The U.S. also brings air power, particularly the air transit capability that Canada has asked for so that patrols and resources can be moved around the country without encountering the roadside bombs that have proved so deadly.
It will also likely bring massive amounts of new and important military intelligence to the joint Kandahar operation.
These additions, however, are not without their problems.
"The biggest drawback," says Wark, "[is the Americans'] over-reliance so far on air strikes whenever it suits their military commanders on the ground." The resulting civilian casualties have not won Washington broad support among ordinary Afghans.
It is a similar situation with intelligence gathering, much of it done through the more shadowy special forces who are not integrated into international command structures.

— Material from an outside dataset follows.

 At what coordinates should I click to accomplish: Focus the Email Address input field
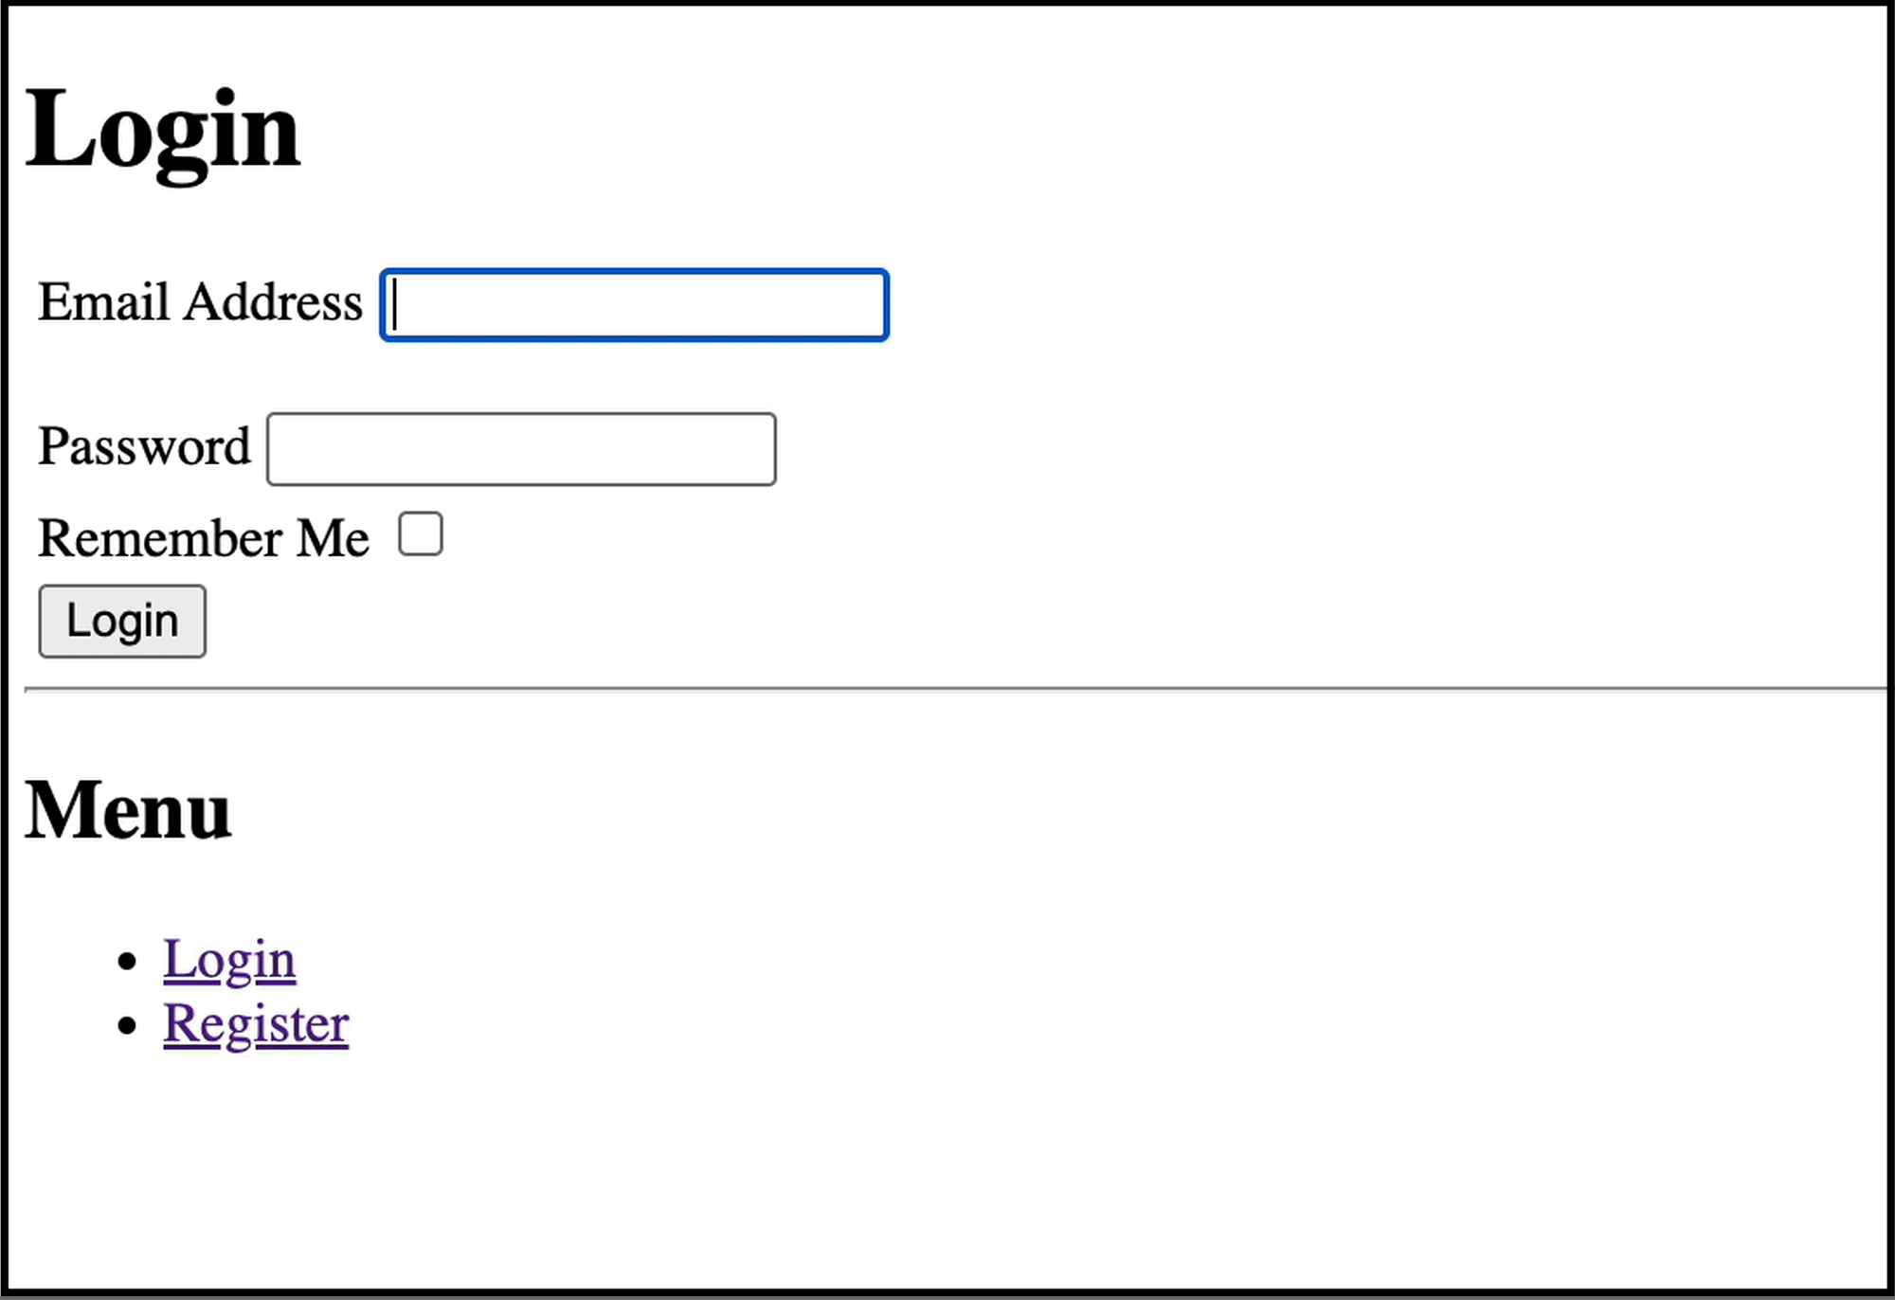(x=633, y=305)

The U.S. is essentially fighting in two guises in Afghanistan, Wark said: as an independent military power doing whatever it can to take out al-Qaeda and Taliban leadership; and as part of an international command structure sponsored by the United Nations and NATO.
"Ideally, I think Canadian commanders would have liked well-equipped forces from a friendly, unobtrusive NATO partner like the Dutch, if they had had more troops to offer, or the British," says Wark.
Instead, for the next two and half years, beginning in July, Canada will go into battle in southern Afghanistan with its American neighbour, for better or worse.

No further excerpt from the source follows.